Por eso, apenas la condesa hubo pronunciado estas palabras imprudentes, saliendo a pesar suyo de su frialdad ordinaria, para manifestar una inusitada solicitud, la reina palideció espantosamente.

—¡Eh, señora! —dijo a Andrea—. ¿Cómo es que usurpáis aquí el derecho de la reina?

—¡Yo, señora! —balbuceó Andrea, comprendiendo que por primera vez acababa de dar a conocer el fuego que abrasaba su alma hacía tanto tiempo.

—¡Cómo! —continuó María Antonieta—. ¿Vuestro esposo está al servicio del rey, debe ir a buscarle, se expone por él, y cuando se trata de su servicio decís al señor de Charny que se reporte?

Al oír estas iracundas palabras, Andrea perdió el conocimiento, vaciló y hubiera caído en el suelo si Charny, precipitándose hacia ella, no hubiese alargado sus brazos.

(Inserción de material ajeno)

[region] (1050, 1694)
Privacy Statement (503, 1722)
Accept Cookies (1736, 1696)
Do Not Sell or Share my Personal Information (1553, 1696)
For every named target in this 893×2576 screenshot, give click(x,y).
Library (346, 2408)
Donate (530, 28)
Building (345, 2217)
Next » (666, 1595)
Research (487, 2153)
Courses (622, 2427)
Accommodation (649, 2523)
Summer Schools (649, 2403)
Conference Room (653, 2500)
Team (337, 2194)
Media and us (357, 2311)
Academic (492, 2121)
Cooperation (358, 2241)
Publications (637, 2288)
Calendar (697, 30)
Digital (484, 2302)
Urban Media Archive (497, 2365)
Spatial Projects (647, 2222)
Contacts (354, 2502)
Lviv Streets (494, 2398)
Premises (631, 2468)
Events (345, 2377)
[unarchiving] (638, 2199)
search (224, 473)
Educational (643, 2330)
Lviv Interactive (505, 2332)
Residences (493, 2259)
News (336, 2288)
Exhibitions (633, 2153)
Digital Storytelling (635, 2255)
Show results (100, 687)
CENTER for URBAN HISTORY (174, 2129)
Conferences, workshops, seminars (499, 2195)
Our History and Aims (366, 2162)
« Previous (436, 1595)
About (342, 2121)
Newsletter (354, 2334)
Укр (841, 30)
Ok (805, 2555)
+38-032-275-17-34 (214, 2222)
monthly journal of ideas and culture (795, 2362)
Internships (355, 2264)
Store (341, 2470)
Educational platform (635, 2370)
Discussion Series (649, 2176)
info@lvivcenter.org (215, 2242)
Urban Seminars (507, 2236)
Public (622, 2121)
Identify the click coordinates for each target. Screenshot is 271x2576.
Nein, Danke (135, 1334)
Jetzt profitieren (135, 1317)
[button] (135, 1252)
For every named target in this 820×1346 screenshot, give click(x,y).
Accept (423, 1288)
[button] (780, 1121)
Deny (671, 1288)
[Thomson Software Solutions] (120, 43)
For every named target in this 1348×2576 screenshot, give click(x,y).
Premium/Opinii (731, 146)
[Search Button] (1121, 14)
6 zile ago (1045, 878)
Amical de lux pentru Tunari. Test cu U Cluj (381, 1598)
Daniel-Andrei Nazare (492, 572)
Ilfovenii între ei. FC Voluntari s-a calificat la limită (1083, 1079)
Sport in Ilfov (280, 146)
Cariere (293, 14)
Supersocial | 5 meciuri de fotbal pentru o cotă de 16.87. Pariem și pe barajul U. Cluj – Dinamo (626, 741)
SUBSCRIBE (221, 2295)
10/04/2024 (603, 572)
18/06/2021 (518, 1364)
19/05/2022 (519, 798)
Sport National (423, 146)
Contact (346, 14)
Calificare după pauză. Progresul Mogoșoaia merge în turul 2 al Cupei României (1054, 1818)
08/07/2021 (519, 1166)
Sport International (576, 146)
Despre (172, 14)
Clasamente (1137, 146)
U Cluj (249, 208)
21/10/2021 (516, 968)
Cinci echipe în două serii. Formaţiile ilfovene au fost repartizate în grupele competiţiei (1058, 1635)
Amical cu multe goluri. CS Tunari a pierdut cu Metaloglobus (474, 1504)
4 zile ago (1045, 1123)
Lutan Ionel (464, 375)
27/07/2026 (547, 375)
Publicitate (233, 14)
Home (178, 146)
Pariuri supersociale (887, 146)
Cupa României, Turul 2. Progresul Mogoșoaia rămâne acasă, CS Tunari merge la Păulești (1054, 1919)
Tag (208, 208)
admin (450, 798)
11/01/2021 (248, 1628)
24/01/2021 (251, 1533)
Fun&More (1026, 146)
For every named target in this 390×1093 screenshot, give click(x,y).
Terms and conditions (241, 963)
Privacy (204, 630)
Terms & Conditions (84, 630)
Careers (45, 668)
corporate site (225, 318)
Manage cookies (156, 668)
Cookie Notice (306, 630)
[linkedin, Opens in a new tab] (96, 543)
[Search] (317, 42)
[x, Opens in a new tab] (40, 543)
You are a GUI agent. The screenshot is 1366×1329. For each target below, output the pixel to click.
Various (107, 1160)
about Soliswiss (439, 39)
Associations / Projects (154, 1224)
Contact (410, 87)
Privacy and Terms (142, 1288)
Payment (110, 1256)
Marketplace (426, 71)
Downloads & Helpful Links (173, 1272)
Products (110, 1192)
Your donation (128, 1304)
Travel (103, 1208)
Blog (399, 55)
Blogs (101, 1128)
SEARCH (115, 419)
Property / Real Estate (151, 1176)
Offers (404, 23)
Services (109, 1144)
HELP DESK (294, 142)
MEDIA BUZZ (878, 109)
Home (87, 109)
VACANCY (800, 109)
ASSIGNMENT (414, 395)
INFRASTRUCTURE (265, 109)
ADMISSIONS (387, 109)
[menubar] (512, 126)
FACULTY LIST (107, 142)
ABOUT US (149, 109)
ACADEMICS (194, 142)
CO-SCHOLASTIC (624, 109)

Un movimiento de indignación que el conde no fue dueño de reprimir acabó de desesperar a María Antonieta, que creía no ser más que una rival ofendida y que había sido una soberana injusta.

—La reina tiene razón —dijo al fin Charny, haciendo un esfuerzo—, y vuestro impulso, señora condesa, ha sido impropio. No tenéis esposo cuando se trata de los intereses del rey, y yo debería ser el primero que os ordenara reprimir vuestra sensibilidad, si creyese que os dignáis sentir algún temor por mí.

Y volviéndose hacia María Antonieta añadió con frialdad:

—Estoy a las órdenes de la reina, y marcho. Yo soy quien os traerá noticias del rey, y serán buenas o no traeré ninguna.

Pronunciadas estas palabras, inclinóse profundamente y partió, sin que la reina, poseída a la vez de terror y de cólera, pensara en detenerle.

Un momento después se oyeron resonar en el patio los cascos de un caballo que partía a galope.

La reina permaneció inmóvil, pero presa de una agitación interior, tanto más terrible cuanto mayores eran los esfuerzos que hacía para ocultarla.

Cada cual, comprendiendo o no la causa de aquella agitación, respetó, por lo menos al retirarse, el reposo de la soberana, dejándola sola.

Andrea salió de la habitación con los demás, mientras que María Antonieta acariciaba a sus hijos, a quienes había enviado a buscar, y que habían entrado en aquel momento.